Which lines in the items below contain the string "perform" with the same capitalization? Copy each of those lines in full.
-- begin Extracted material --
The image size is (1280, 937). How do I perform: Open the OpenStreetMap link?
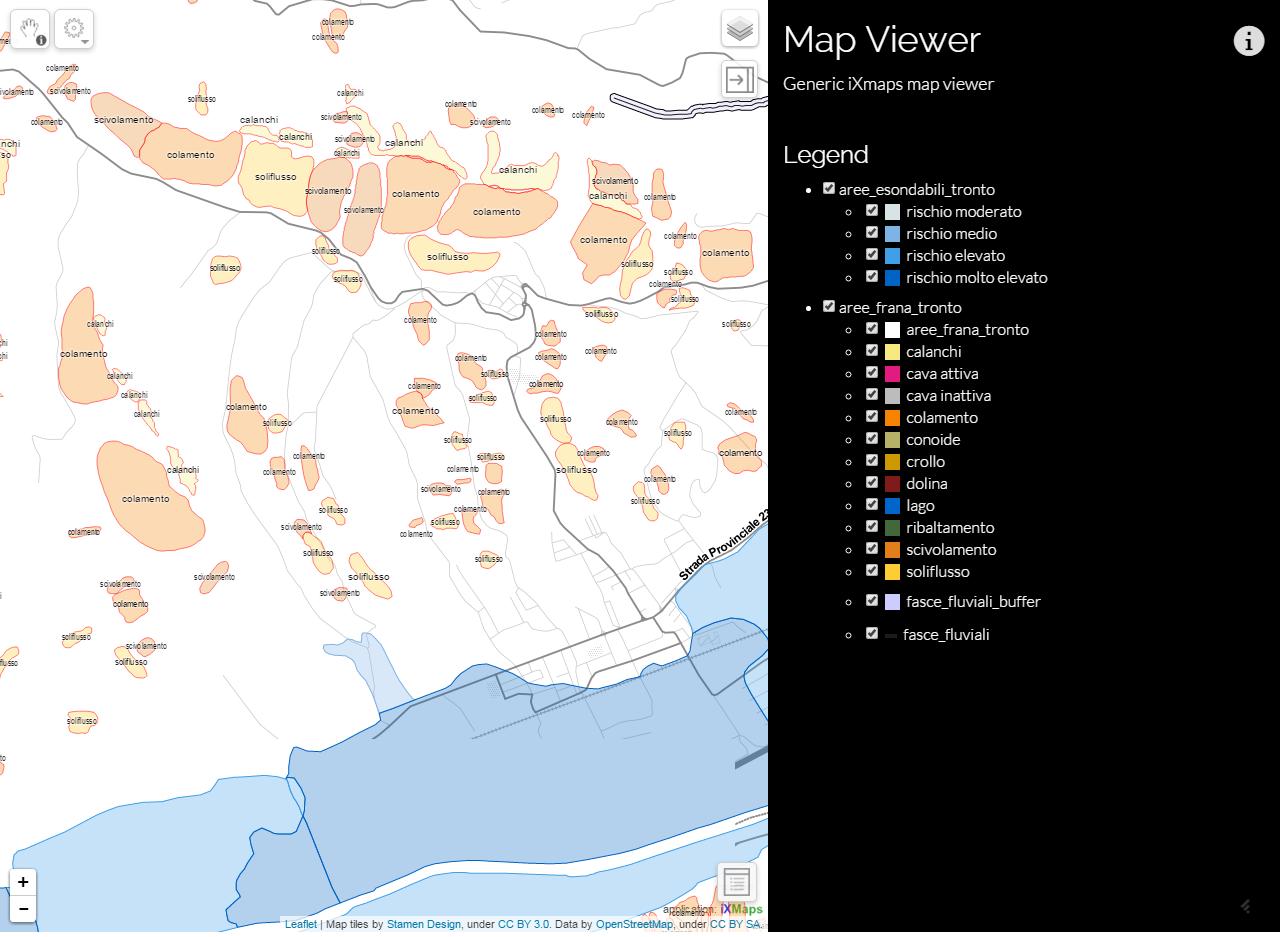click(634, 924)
-- end Extracted material --
-- begin Extracted material --
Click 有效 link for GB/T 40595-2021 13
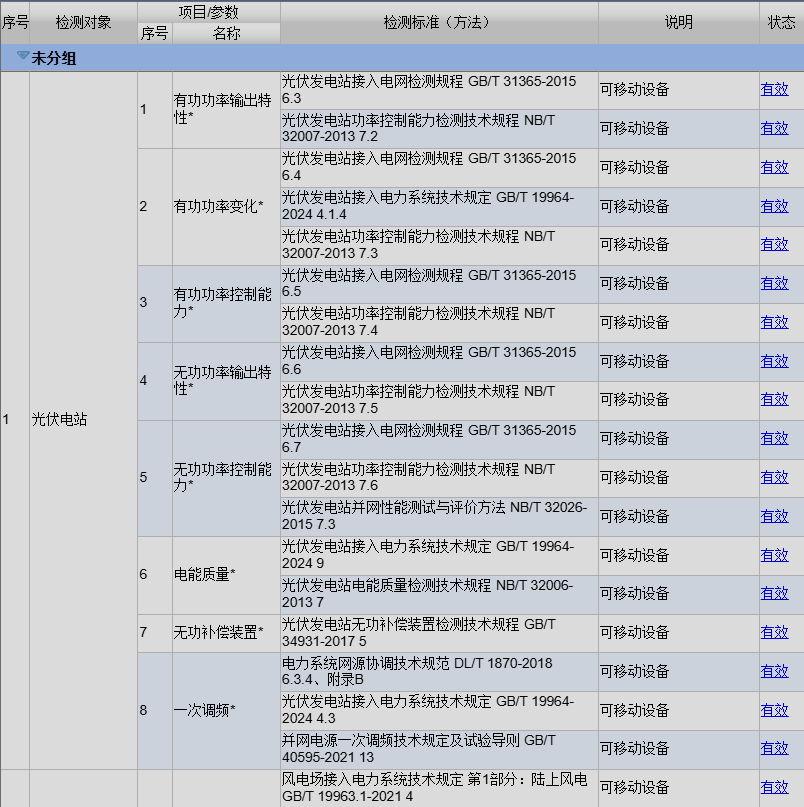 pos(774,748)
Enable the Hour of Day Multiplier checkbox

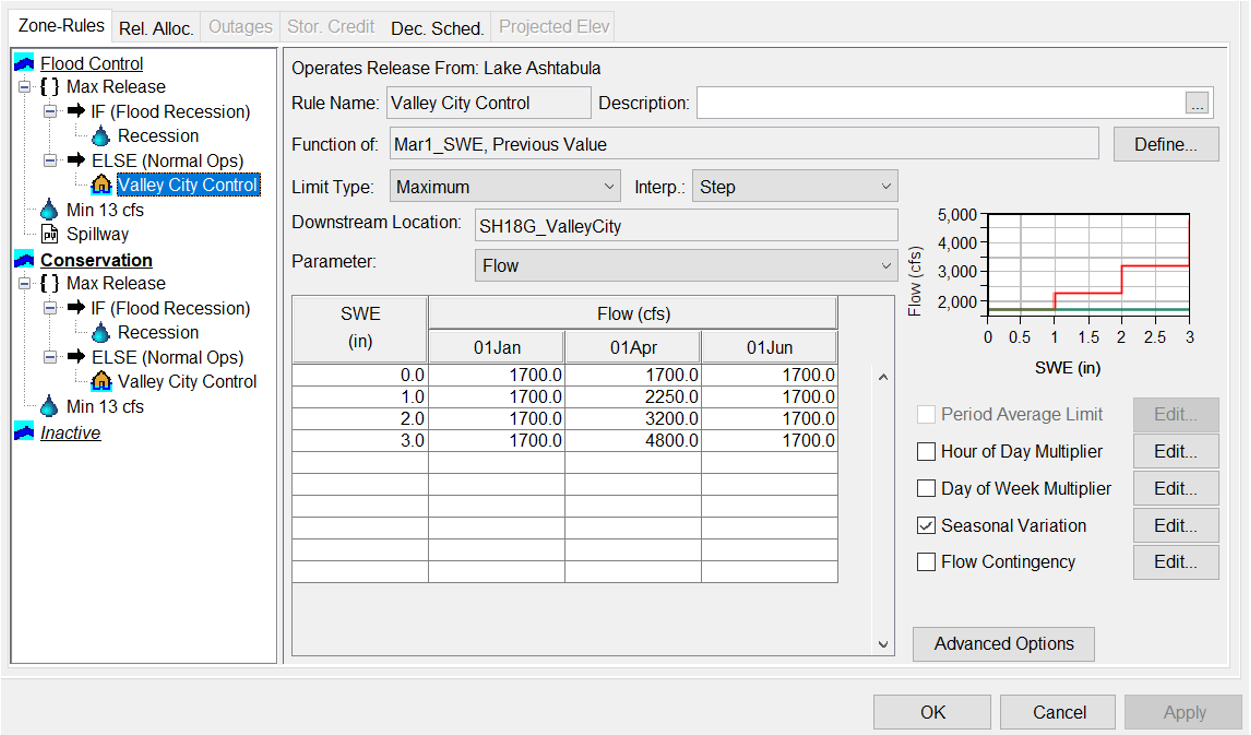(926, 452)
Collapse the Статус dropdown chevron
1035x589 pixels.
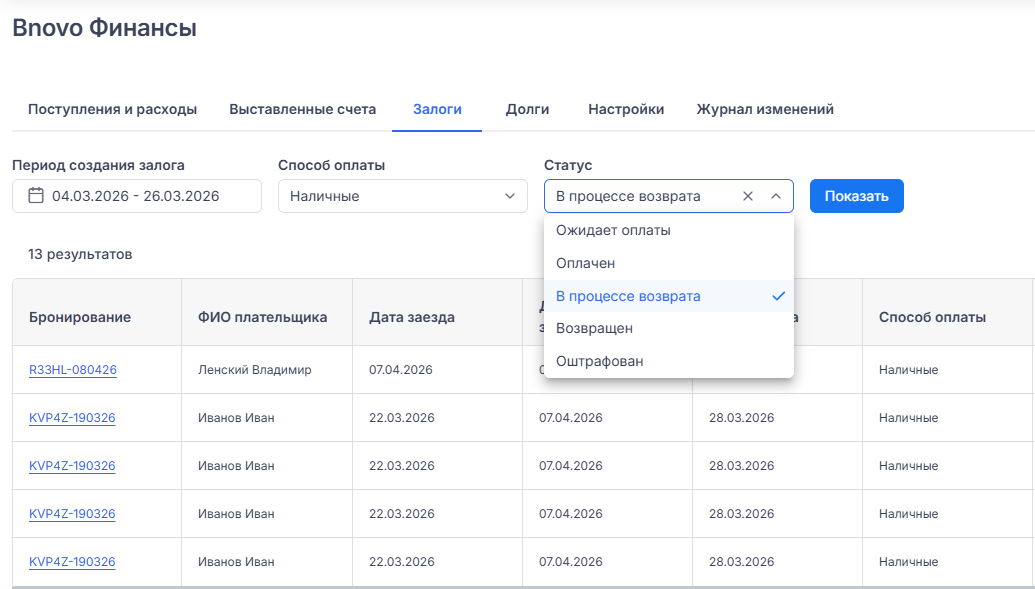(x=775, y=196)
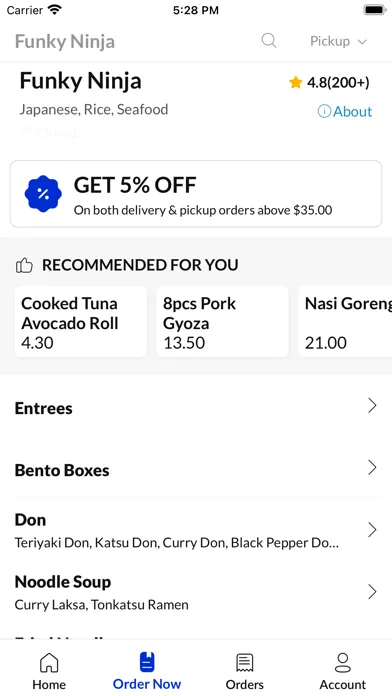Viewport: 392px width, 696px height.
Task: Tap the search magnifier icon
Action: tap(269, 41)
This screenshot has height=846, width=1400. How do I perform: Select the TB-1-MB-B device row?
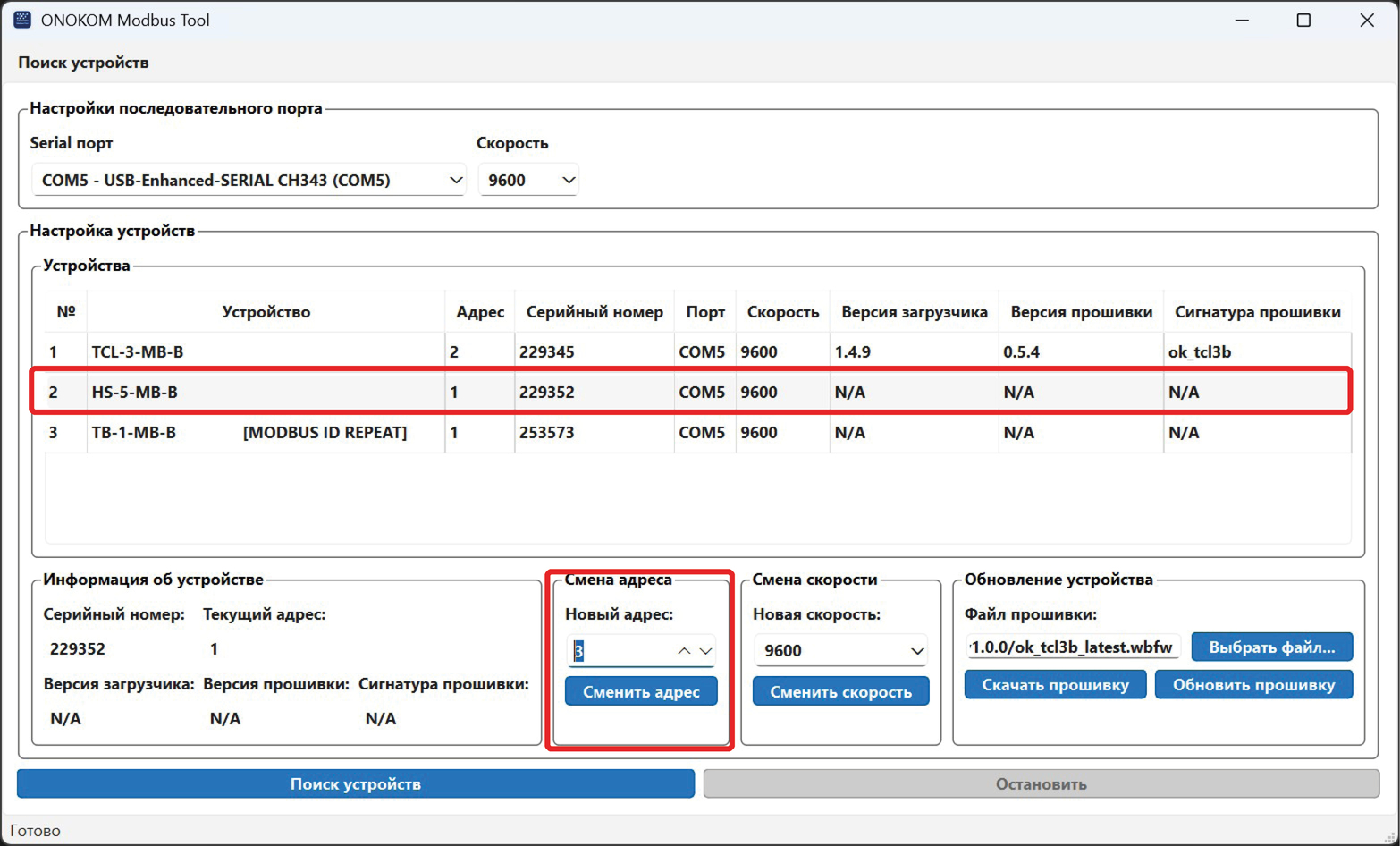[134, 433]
-- end Extracted material --
-- begin Extracted material --
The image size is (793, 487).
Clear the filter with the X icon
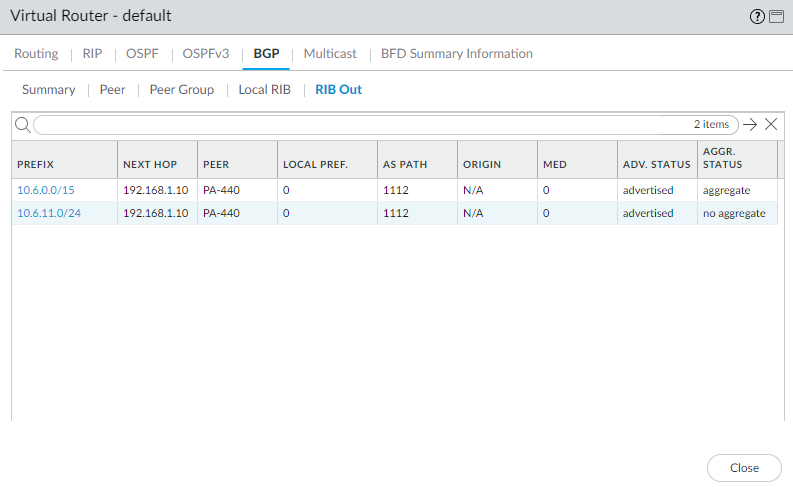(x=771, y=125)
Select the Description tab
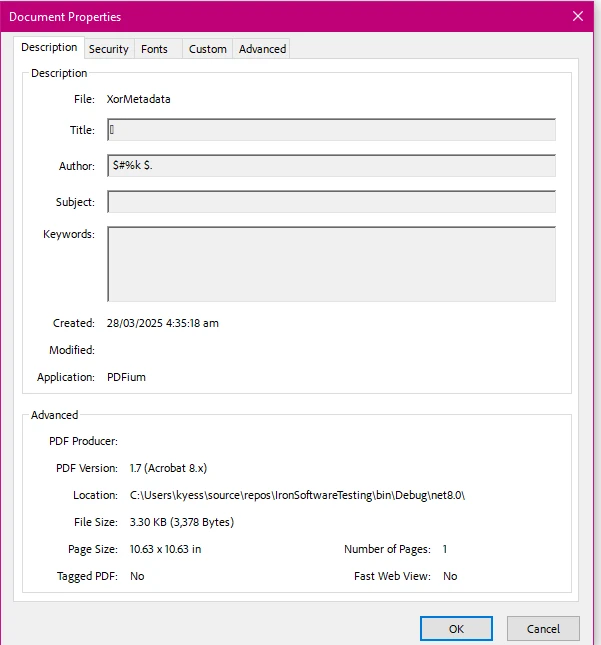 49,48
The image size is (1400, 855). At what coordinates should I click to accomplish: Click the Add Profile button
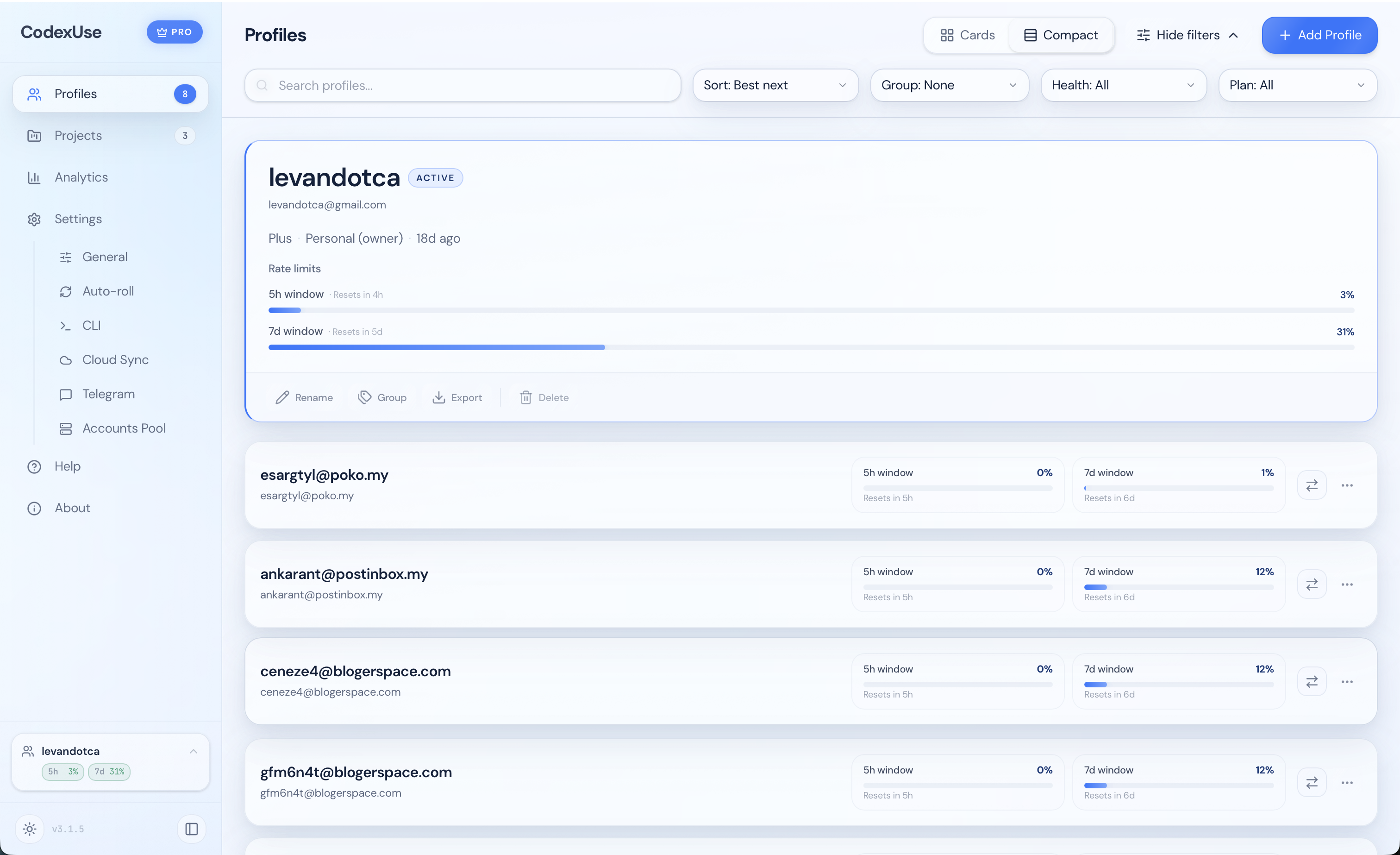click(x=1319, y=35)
-- end Extracted material --
Solution for this task -
The image size is (1280, 937). How do I perform: Open the OpenStreetMap link?
This screenshot has height=846, width=1400. How do I perform: Select the TB-1-MB-B device row?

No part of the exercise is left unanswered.